Sour Milk: Antibiotic Coverage For a Breast Abscess

Clinical scenario:  

Your patient is a middle-aged female who was brought in from home for altered mental status.  As EMS is moving her over to the stretcher, they say: "this lady has some kind of infection on her breast ... I saw it when I went to do her EKG".  The patient is febrile to 39.3, tachycardic in the 120’s, but maintaining a blood pressure of 150’s/80’s.  She has a large, right- sided breast abscess with some spontaneous drainage.  Clearly, this patient has severe sepsis and she needs IVF, antibiotics, and source control.



Clinical Question:  

What is the most appropriate antibiotic choice for coverage of a breast abscess?  Obviously, the patient needs an I&D, but in the meantime, what typically is growing in there?  Should anaerobic coverage be routine?




The Literature:
There are several articles that address culture results from breast abscesses in the era of community acquired MRSA.  Here are two:
One article [1]  reports the culture results of 189 drained  breast abscesses from both lactating (LA) and non-lactating (NL) women at a single center from 2003-2006. In both cases, Staph aureus was the most commonly isolated organism (67.7% from LA, 30.5% from NL, and 42.6% of all cultures overall)  The majority of these S. aureus  isolates were MSSA not MRSA (39 vs. 3.7%).  Importantly, the second most commonly isolated class of bacteria were mixed anaerobes (13.7% overall), followed by anaerobic cocci (6.3% overall).  The authors, therefore strongly suggested that anaerobic coverage be a component of all initially empiric coverage for breast abscesses.
A second article [2] similarly tracked the culture results of 46 drained breast abscesses in a community setting. Staphylococcus aureus was  again the most common aerobic organism, present in 12 cultures (32%).  In contrast to the previous article,  58% of the S. aureus  isolates  were MRSA. The remaining positive cultures yielded Coag-negative Staph (16%), diphtheroids (16%), and Pseudomonas aeruginosa (8%).    This study was severely limited for estimating the prevalence of infection with anaerobic bacteria, as only 8/46 abscesses had swabs sent for anaerobic culture. Of these 2/8 (25%) grew anaerobes.

Take-home:

In addition to arranging for I&D, cover for at least Staph aureus (MRSA if you suspect it) and Anaerobes when treating breast abscesses.  

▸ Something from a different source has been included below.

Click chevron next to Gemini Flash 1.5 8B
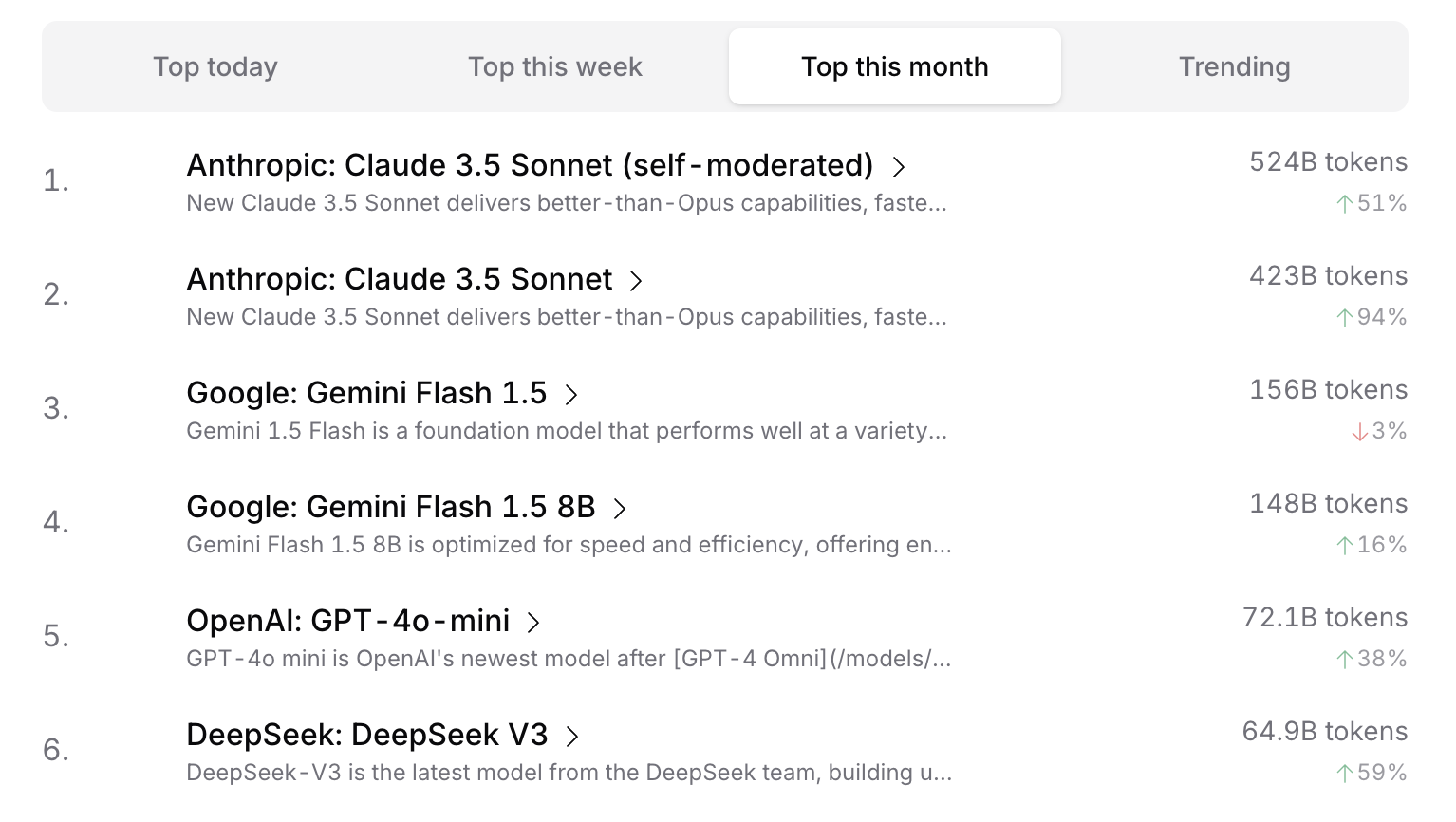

- If the person is sick and septic like our clinical scenario, cover broadly for MRSA, anaerobes and pseudomonas as well.  Possible options include:
               Inpatient - Vancomycin & Zosyn OR Vancomycin & Unasyn.
               Outpatient - Augmentin (if nursing) OR Bactrim/Flagyl if MRSA suspected. 

References:
[1] Dabbas, N., Chand, M., Pallett, A., Royle, G. T., & Sainsbury, R. (2010). Have the Organisms that Cause Breast Abscess Changed With Time?––Implications for Appropriate Antibiotic Usage in Primary and Secondary Care. The breast journal, 16(4), 412-415.
[2] Moazzez, A., Kelso, R. L., Towfigh, S., Sohn, H., Berne, T. V., & Mason, R. J. (2007). Breast abscess bacteriologic features in the era of community-acquired methicillin-resistant Staphylococcus aureus epidemics. Archives of Surgery, 142(9), 881-884.